The lower rates partly reflect cuts last week in the European Central Bank's official interest rates to historic lows. Global stocks fell on Monday and the euro hovered near a two-year low before a euro zone finance ministers' meeting in Brussels to hash out details of their latest efforts to stabilize the currency bloc.

Despite its own record high level of debt, France has been borrowing recently at historically low cost. Investors are rating it as a relatively safe option compared with euro alternatives such as Italy, one of the world's biggest sovereign debtors, or Spain, which has had to seek a bailout for banks left crippled by a property crash four years ago.

Germany is still perceived as the ultimate euro safe haven and investors paid to lend the country 3.29 billion euros for six months on Monday, Bundesbank data showed. They accepted a negative yield averaging -0.034 percent, their lowest ever, in an auction that attracted bids for 1.7 times the amount on offer.

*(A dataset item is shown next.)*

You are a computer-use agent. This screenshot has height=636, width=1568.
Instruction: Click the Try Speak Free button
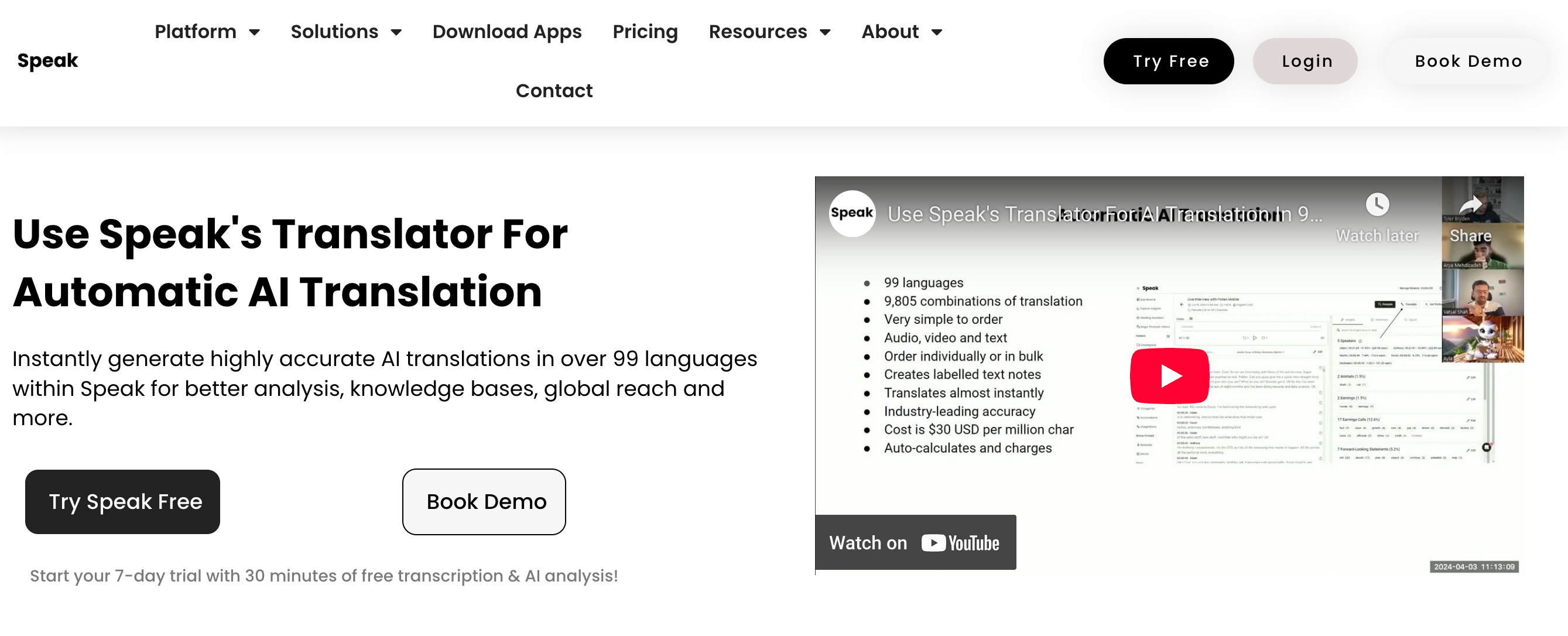pos(122,501)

"This is the most negative yield yet for money market instruments," a German finance agency spokesman said.

While Germany's debt equals about 82 percent of gross domestic product, France's new Socialist government expects public debt to hit a record 89.7 percent this year and peak in 2013 at 90.6 percent.

French President Francois Hollande said on Monday that the euro zone's second-biggest economy had flatlined in the first half of 2012. That pushes it to the brink of recession and is keeping unemployment at from a 13-year high.

But in its weekly auction, Agence France Tresor sold its 50-week bill at a record low of 0.013 percent. Last week the AFT auctioned the bill at a yield of 0.163 percent.

The agency sold 7.7 billion euros ($9.5 billion) in short-term debt on Monday, just shy of its expected top range of 7.8 billion.

The 13-week bill was sold at a yield of -0.005 percent, a sharp drop from its previous yield of 0.048 percent. The 24-week bill yielded -0.006 percent, down from 0.096 percent.

Demand for the three bills, known as BTFs, was robust with bids exceeding the debt on sale by ratios ranging from 2.3 for the 13-week bill to 3.2 for the 24-week bill. The 1-year bill had a bid-to-cover ratio of 2.8.